ABD’nin başını çektiği emperyalist güçler, Gazze savaşını Ortadoğu üzerinde dizginsiz emperyalist egemenlik kurma planlarını hayata geçirmenin ilk adımı olarak gördükleri için İsrail’i soykırımında sonuna kadar destekliyorlar. Dahası, Biden ve Blinken’in de açıkça belirttiği gibi, İsrail’le birlikte yürüttükleri savaş, gelişmekte olan küresel bir savaşın yalnızca bir cephesidir. Ortadoğu üzerinde hakimiyet kurmak, ABD ve NATO güçlerinin halihazırda savaş halinde olduğu Rusya’ya boyun eğdirmek ve Çin’e karşı yürütülen çok yönlü askeri-stratejik ve ekonomik saldırıda üstün gelmek için kritik bir öneme sahip olarak görülmektedir.
1930’ların sonlarında olduğu gibi, çeşitli bölgesel çatışmalar kaçınılmaz bir şekilde yeni bir emperyalist dünya savaşı halini alıyor. Böyle bir felaketin önlenmesi için küresel işçi sınıfı bağımsız bir siyasi güç olarak harekete geçirilmeli, emperyalist savaşa ve onun kaynağı olan kapitalist sisteme karşı mücadelede birleştirilmelidir.

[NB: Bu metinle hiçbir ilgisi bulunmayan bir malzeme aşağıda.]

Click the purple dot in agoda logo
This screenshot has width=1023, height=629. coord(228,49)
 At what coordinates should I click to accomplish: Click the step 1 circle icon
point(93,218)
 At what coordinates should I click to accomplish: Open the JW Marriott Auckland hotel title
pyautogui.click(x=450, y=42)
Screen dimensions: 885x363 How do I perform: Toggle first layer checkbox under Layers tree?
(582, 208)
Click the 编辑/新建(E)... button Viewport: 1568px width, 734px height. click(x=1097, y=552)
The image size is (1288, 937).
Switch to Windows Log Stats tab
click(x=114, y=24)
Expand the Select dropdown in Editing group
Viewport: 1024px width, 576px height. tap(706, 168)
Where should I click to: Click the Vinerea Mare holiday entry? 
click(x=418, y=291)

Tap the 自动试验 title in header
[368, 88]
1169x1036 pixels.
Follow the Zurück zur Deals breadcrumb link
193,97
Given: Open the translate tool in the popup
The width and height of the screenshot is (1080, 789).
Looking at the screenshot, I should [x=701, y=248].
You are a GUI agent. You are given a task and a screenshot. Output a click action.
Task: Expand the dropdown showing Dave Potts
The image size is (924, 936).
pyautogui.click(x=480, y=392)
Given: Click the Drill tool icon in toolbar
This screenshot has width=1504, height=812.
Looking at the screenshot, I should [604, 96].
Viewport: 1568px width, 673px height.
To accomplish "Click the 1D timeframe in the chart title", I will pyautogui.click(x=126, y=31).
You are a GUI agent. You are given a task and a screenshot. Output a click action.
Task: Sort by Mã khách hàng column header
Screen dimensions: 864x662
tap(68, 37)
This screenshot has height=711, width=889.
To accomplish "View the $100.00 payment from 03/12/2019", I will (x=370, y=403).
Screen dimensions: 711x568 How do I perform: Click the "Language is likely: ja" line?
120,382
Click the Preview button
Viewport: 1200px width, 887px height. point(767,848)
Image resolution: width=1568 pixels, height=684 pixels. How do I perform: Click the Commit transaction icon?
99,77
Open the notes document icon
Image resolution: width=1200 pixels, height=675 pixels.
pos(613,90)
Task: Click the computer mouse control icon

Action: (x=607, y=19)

Sosyalist Eşitlik Partisi’nin 24 Temmuz’da ABD Kongresi’nin ortak oturumu sırasında Kongre önünde düzenlediği gösteri, savaşa, kapitalizmin yol açtığı yıkımlara ve demokratik hakların savunulmasına karşı mücadeleyi toplumsal eşitlik ve işçi iktidarı uğruna mücadeleyle birleştirerek, böyle bir mücadelenin programatik temellerini ortaya koymuştur.